A może jednak warto najpierw sprawdzić czy ten dojazd jest na pewno taki zły?
Jak dotrzeć do Białegostoku? Otóż wcale nie tak trudno. Z Krakowa mamy bezpośrednie połączenie PKP o całkiem sensownej godzinie startu przed 8ą rano w piątek. Podobnie z powrotem (popołudniu w niedzielę). I tak znajdziemy się w Białymstoku już po sześciu godzinach. Jeśli wybierzemy przesiadkę w Warszawie, to skrócimy podróż do 5 godzin z hakiem!
Z Łodzi dojazd pociągiem zajmie nam około 4 godzin. Nieco gorzej jest z Zieloną Górą i Wrocławiem, gdzie może to potrwać około 8. Wówczas może lepiej wybrać się samochodem, gdzie zajmie nam to około 6h a przy okazji można zorganizować fajną wyprawę z grupą znajomych.
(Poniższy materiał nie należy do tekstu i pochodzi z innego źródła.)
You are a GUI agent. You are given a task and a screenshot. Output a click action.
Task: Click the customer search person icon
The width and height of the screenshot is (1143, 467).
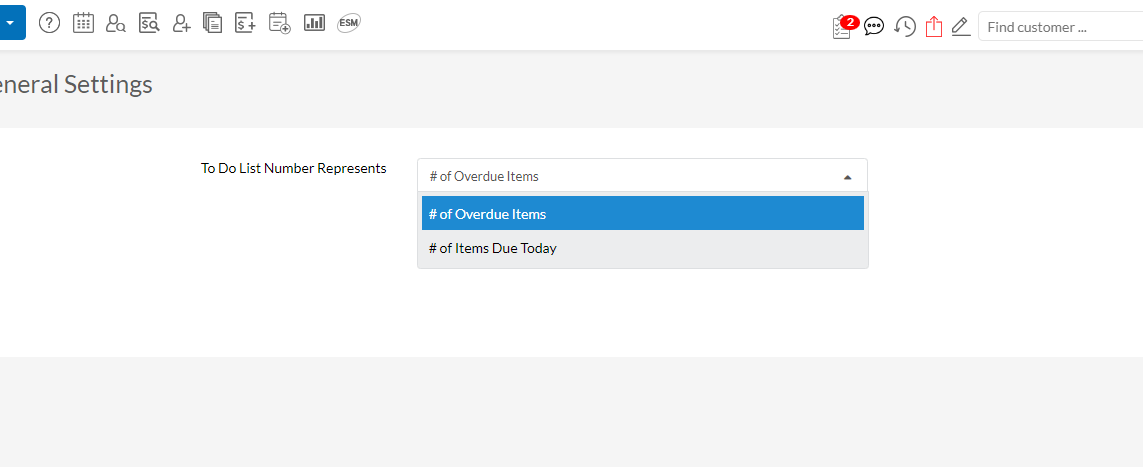coord(115,23)
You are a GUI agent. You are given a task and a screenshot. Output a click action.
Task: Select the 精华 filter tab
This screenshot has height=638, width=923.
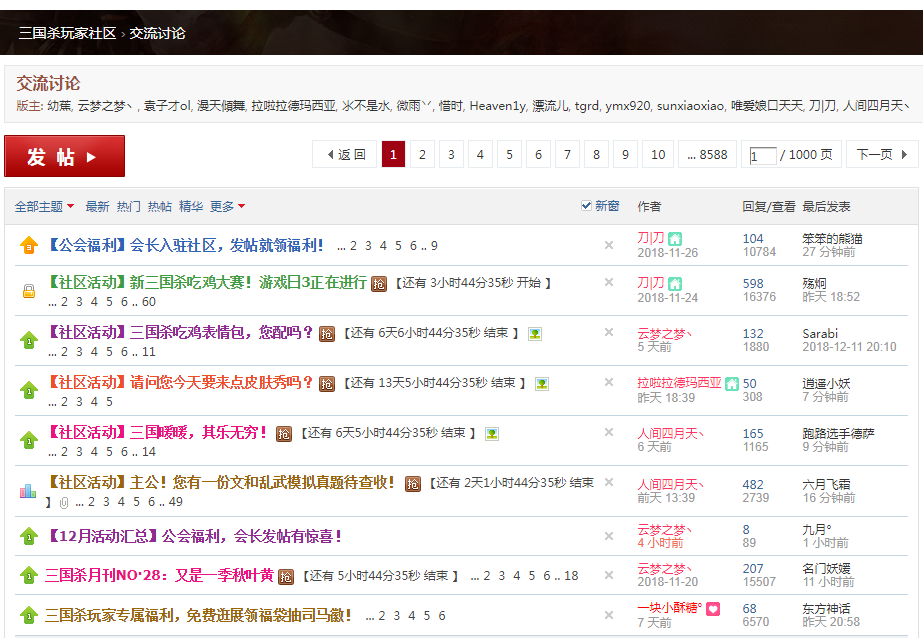pyautogui.click(x=191, y=204)
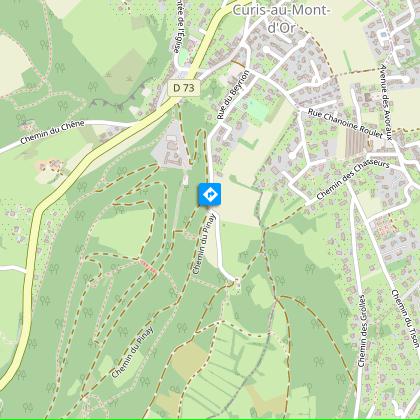Screen dimensions: 420x420
Task: Select the D 73 road shield
Action: pos(184,88)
Z Trójmiasta dotrzemy pociągiem w około 7-8h, samochodem w 5 z kawałkiem.
No dobra, powiecie, ale po co? “Tak daleko jechać a tu tylko jedna ścieżka, mało prelekcji…”
Już chyba kiedyś o tym pisałam, ale dla mnie jest to zdecydowanie zaletą! Jedna ścieżka a więc nie muszę ślęczeć nad agendą i marnować energii na podejmowanie decyzji, na co warto się wybrać. Dodatkowo przez to, że uczestników jest również mniejsza ilość niż na innych konferencjach, łatwiej jest odnaleźć znajomych podczas konferencji czy na afterze. Podobnie ma się rzecz z prelegentami – nie ma dużych tłumów, a więc łatwo z nimi zamienić parę słów na konferencji czy też przegadać cały after. Dodatkowo można spontanicznie wygłosić lightning talk.
A może zostaniecie prelegentami? Bo nigdzie tak Was nie ugoszczą jak na Programistoku:D
O tym co czeka na prelegentów przeczytacie w poście
Maćka Jędrzejewskiego, który w tym roku poprowadził warsztaty z Angulara.
Sława białostockiej konferencji rozbrzmiewa również na innych konfach:
Kuba Kubryński, który w tym roku wygłosił w Białymstoku prelekcję na temat architektury również uległ czarowi wschodnich specjałów;)
Inne relacje z tegorocznego Programistoka znajdziecie również u Maćka Gajdzicy, który z kolei opowiedział o systemach safety critical czyli o tym jak wygląda praca przy systemach innych niż te nasze codzienne CRUDy czy RESTy a od których realnie może zależeć ludzkie życie.
A jeśli macie ochotę coś sobie pooglądać, to tutaj znajdziecie wideorelację Krzyśka Seroki.
Mam nadzieję, że choć trochę zachęciłam Was do wybrania się na Programistok 2019:) Jeśli znacie jakieś lepsze sposoby na dotarcie do Białegostoku, koniecznie podzielcie się nimi w komentarzach! Do zobaczenia!